“Our report shows the great possibility to reduce climate impact and at the same time increase productivity and boost biodiversity. Swedish beef and dairy production can show the way towards a more sustainable food system in the future,” says Claes Johansson, Director of Sustainable Development at Lantmännen, Sweden’s leading agricultural cooperative.
Swedish beef and dairy production can show the way towards a more sustainable food system in the future.
Climate change is a massive challenge globally and hope of reaching the targets of the Paris Agreement still remains after the UN Climate Change Conference COP26 in Glasgow. One of the concrete results during the summit was "The Global Methane Pledge", initiated by the EU and the US, to cut methane emissions by 30 percent in 10 years. However, it is important to separate methane emissions from fossil fuels from biogenic methane emissions, from e.g. ruminants, when taking climate action. A new report from the Swedish food and agriculture sector has taken this distinction into account when formulating a road map for the industry to reach global climate targets by 2050.
“We are proud to present our latest report that shows how the Swedish beef and dairy sector can radically reduce emissions from its production. Time is short in combatting climate change, but our report shows that measures can be taken today that will have a great impact over the next coming years,” says Elina Matsdotter, Head of Sustainability at Svenskt Kött, an association organisation owned by the Swedish meat industry.

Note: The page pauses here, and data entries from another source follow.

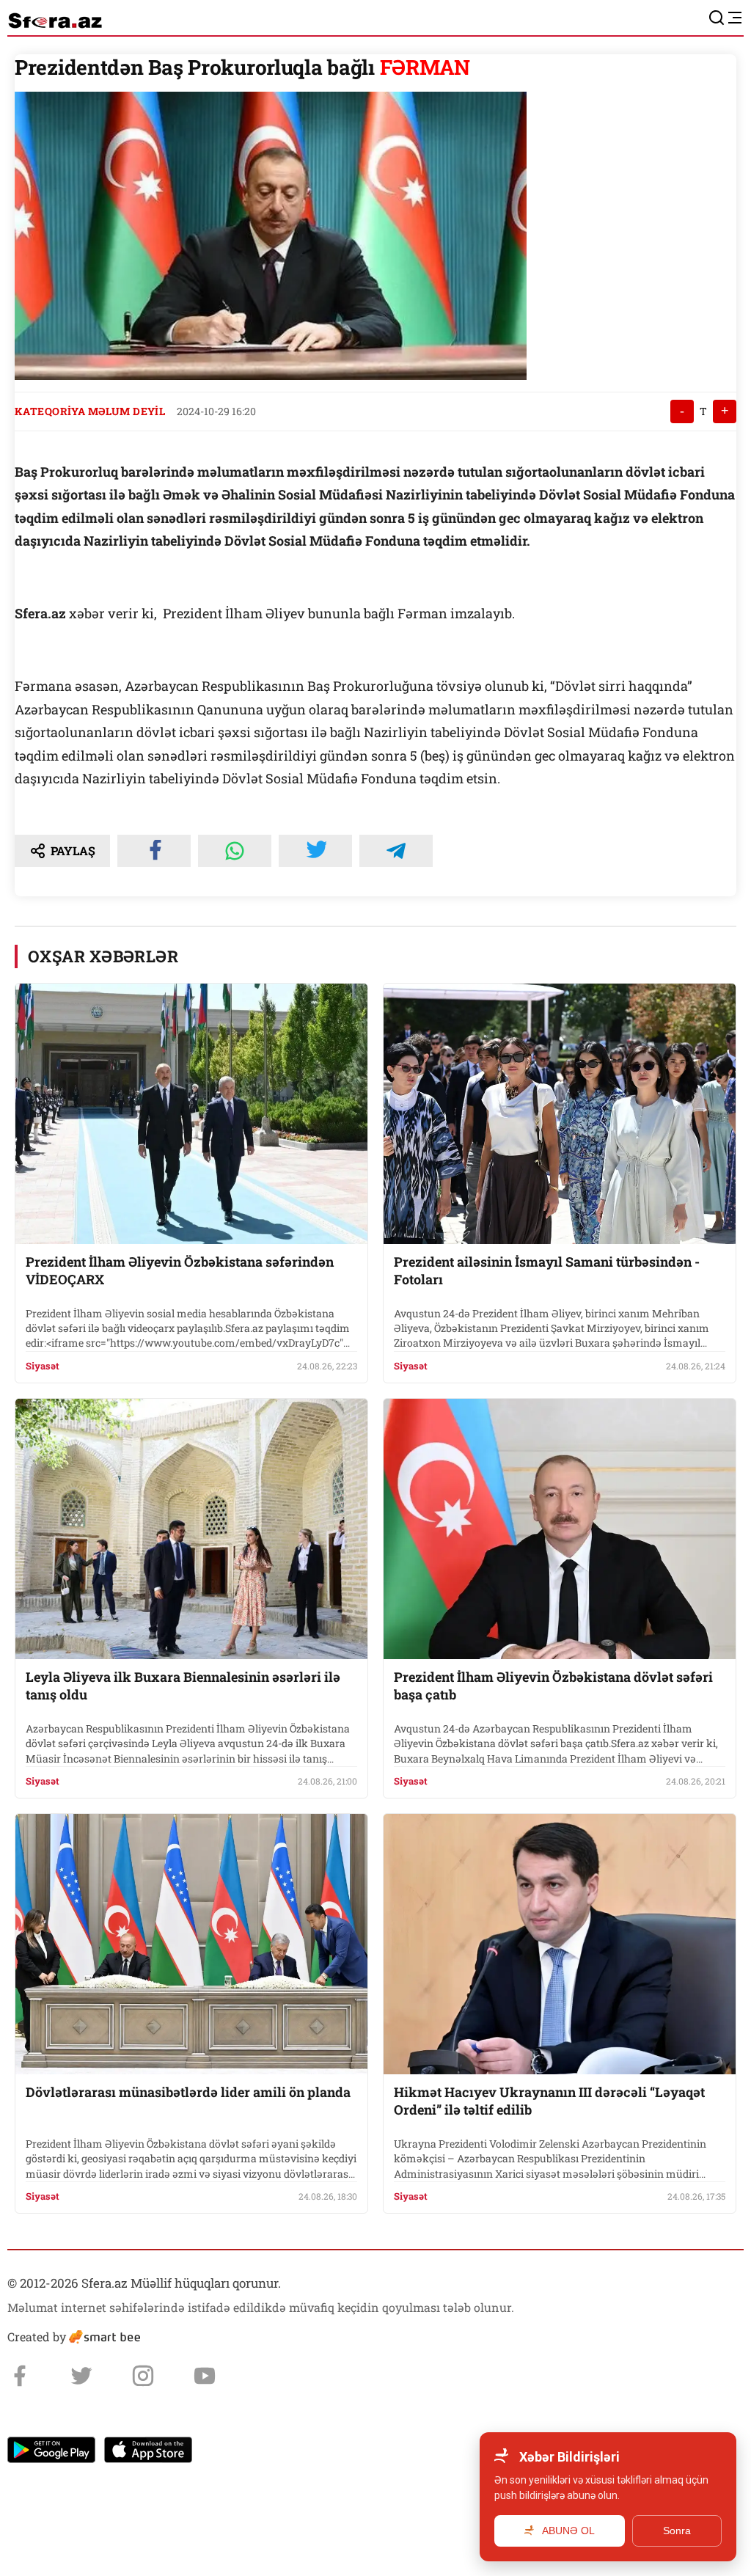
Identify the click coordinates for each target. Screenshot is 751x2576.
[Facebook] (19, 2375)
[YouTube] (204, 2375)
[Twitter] (81, 2375)
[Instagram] (143, 2375)
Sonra (677, 2530)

Organisations within the entire Swedish dairy and beef sector – Arla, DeLaval, HKScan Sweden, Lantmännen, LRF, Svenskt Kött, Växa and Yara – have joined forces in a one year-long project that has resulted in the report “Farming of the Future – Beef and Diary”, which describes how the transition can be enabled. Even though Swedish beef and dairy production is among the most sustainable in the world today, the report shows that there are great opportunities to go even further.

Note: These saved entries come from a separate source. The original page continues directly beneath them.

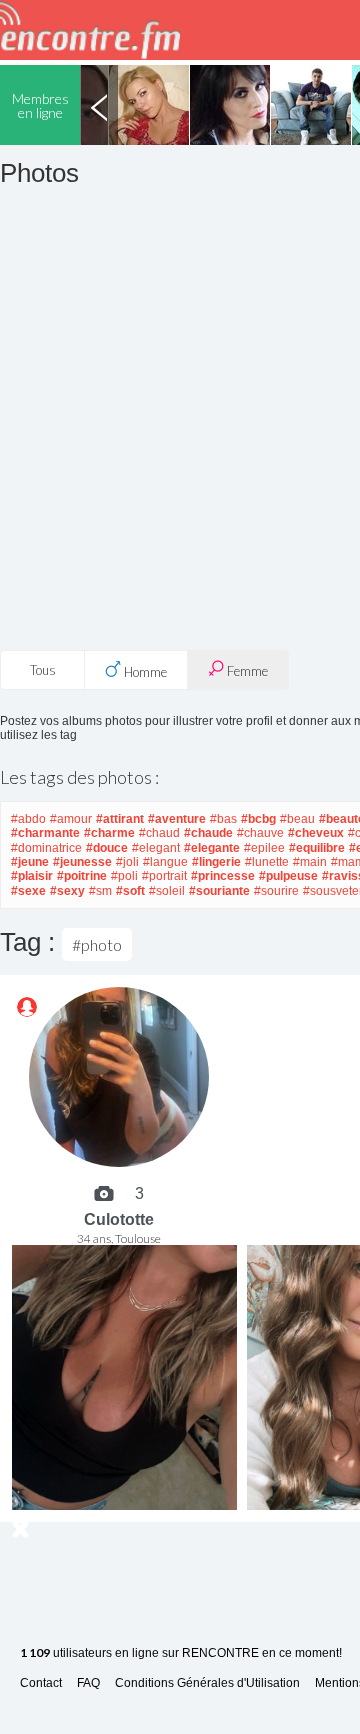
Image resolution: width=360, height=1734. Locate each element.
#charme (109, 833)
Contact (41, 1683)
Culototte (119, 1219)
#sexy (67, 891)
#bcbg (258, 819)
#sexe (28, 891)
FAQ (88, 1683)
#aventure (177, 819)
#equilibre (317, 848)
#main (310, 862)
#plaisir (32, 876)
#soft (130, 891)
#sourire (276, 891)
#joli (127, 862)
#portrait (164, 876)
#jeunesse (82, 862)
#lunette (267, 862)
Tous (43, 670)
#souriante (219, 891)
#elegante (212, 848)
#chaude (208, 833)
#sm (100, 891)
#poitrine (82, 876)
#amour (71, 819)
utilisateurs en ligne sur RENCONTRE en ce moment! (181, 1653)
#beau (297, 819)
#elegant (156, 848)
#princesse (223, 876)
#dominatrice (46, 848)
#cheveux (316, 833)
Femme (246, 671)
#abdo (28, 819)
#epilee (264, 848)
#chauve (260, 833)
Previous (99, 105)
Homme (144, 672)
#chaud (159, 833)
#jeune (30, 862)
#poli (124, 876)
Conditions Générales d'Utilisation (207, 1683)
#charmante (45, 833)
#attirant (120, 819)
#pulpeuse (288, 876)
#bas (223, 819)
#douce (107, 848)
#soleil (167, 891)
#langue (165, 862)
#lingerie (216, 862)
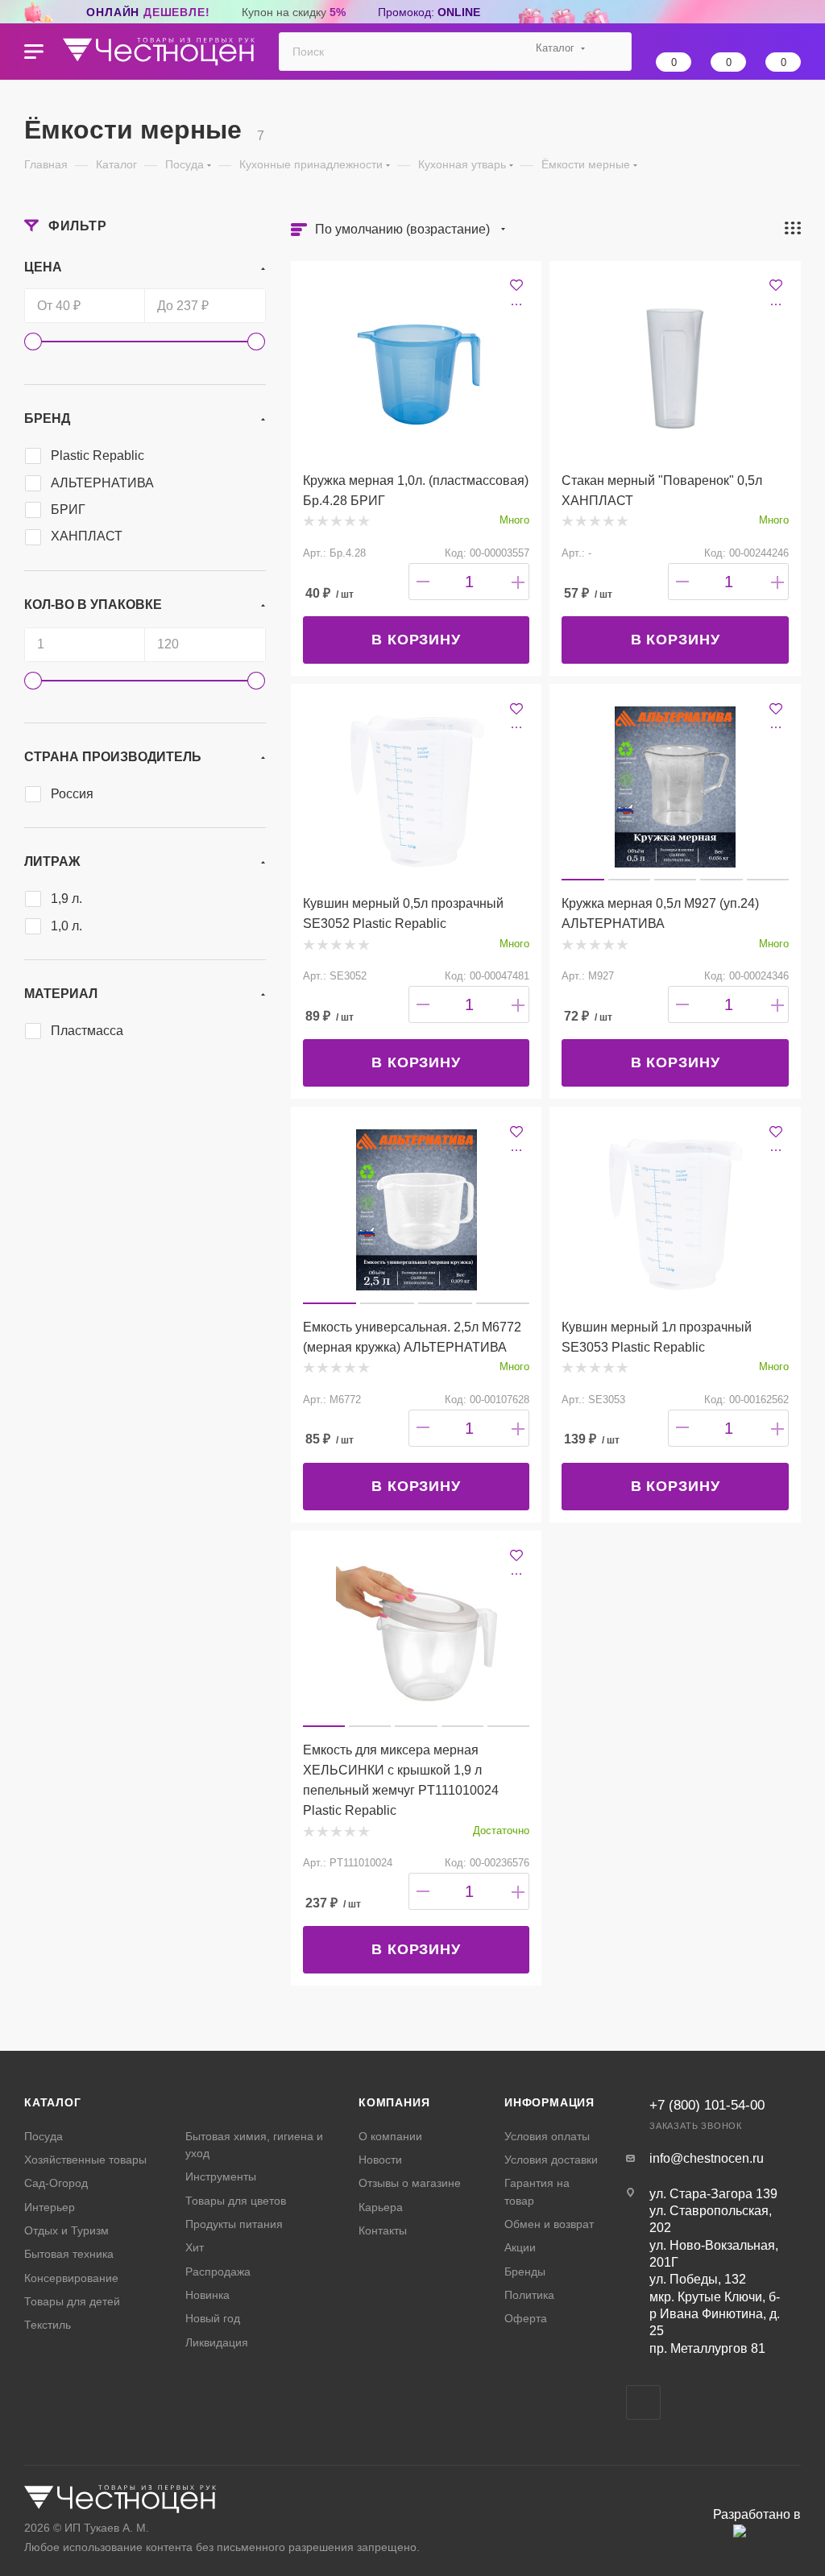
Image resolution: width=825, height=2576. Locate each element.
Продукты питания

Emission sources include fossil fuel carbon dioxide, nitrous oxide and methane from biological processes, which are broken down at different rates in the atmosphere and affect global warming in different ways. Therefore, it is important to differentiate between these three sources when evaluating different initiatives to achieve the 1.5-degree target set in the Paris Agreement, not the least when it comes to biogenic methane emissions from ruminants. This differentiation is also highlighted in the latest IPCC-report from August of 2021 and is key in the Swedish industry’s roadmap going forward.
Equally important is the definition of “sustainability” in the report, which is based on four parameters: Animal Welfare, Productivity, Planet and Profit. From these starting points, eleven focus areas for a successful transition to a more sustainable production have been identified: breeding with focus on animal health, wellness and lifetime productivity of livestock, roughage production, feed raw materials and feed supplements, carbon sequestration, biodiversity, nutrient run-off into streams and rivers, as well as digitalisation, automation and new technology.
The findings in the report reveal the big potential in Sweden, with the unique conditions from both an environmental perspective but also in terms of technology and knowledge. The sector can be further developed in an even more sustainable direction, where good management and investments at farm level will be key. Even though the report takes local conditions into account, it can also serve as an example internationally of prioritized measures for global beef and dairy production to become more sustainable.
Use this link to read the report, or click below.
About the report
The report is a joint production by Arla, DeLaval, HKScan Sweden, Lantmännen, LRF, Svenskt Kött, Växa and Yara, and includes key contributions from their own employees and members, as well as researchers and experts in various working groups. Also, an external reference group acting in an advisory capacity has contributed with views from a scientific perspective during the course of this project. The external reference group includes Johan Kuylenstierna, Chair of the Swedish Climate Policy Council and professor at Stockholm University, Margareta Emanuelson from the Swedish University of Agricultural Sciences (SLU), Jenny Jewert from WWF, and Ulf Sonesson at the Swedish research institute RISE. A farming reference group has also been linked to the project and submitted valuable viewpoints.